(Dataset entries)
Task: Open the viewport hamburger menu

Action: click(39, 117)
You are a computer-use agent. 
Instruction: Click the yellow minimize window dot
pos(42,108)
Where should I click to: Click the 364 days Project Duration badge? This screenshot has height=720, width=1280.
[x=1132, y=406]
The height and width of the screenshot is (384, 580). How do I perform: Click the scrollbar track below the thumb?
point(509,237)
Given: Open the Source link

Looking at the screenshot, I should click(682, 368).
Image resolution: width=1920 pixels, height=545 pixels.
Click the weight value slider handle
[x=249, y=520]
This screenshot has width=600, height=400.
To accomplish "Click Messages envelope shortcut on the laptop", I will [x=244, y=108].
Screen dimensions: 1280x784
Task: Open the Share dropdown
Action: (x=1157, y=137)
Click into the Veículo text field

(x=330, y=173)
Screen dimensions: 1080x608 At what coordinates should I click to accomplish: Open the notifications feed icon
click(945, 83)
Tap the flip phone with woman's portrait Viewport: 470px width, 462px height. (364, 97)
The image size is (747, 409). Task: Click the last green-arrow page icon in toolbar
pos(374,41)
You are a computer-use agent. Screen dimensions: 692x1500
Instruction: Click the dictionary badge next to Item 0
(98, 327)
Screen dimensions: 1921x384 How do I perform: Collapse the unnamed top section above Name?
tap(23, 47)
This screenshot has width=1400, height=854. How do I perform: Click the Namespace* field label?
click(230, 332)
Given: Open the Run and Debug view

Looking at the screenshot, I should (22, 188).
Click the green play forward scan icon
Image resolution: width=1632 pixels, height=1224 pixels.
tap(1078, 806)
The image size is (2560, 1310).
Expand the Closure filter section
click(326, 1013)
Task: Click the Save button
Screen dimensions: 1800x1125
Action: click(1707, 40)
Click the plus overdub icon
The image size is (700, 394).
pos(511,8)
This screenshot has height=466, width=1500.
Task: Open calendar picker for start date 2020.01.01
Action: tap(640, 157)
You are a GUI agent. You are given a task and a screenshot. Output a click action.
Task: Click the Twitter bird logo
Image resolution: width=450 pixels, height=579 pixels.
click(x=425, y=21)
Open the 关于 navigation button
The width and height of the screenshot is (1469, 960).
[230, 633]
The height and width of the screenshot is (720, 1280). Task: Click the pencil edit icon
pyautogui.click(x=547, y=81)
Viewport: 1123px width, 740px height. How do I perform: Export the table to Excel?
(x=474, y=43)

> **Exercise directions**: Taking the records above, retype every line from the one with "Expand the Closure filter section" down to the one with "Task: Click the Twitter bird logo", exactly and with nothing else.

> **Answer for the task**:
Expand the Closure filter section
click(326, 1013)
Task: Click the Save button
Screen dimensions: 1800x1125
Action: click(1707, 40)
Click the plus overdub icon
The image size is (700, 394).
pos(511,8)
This screenshot has height=466, width=1500.
Task: Open calendar picker for start date 2020.01.01
Action: tap(640, 157)
You are a GUI agent. You are given a task and a screenshot. Output a click action.
Task: Click the Twitter bird logo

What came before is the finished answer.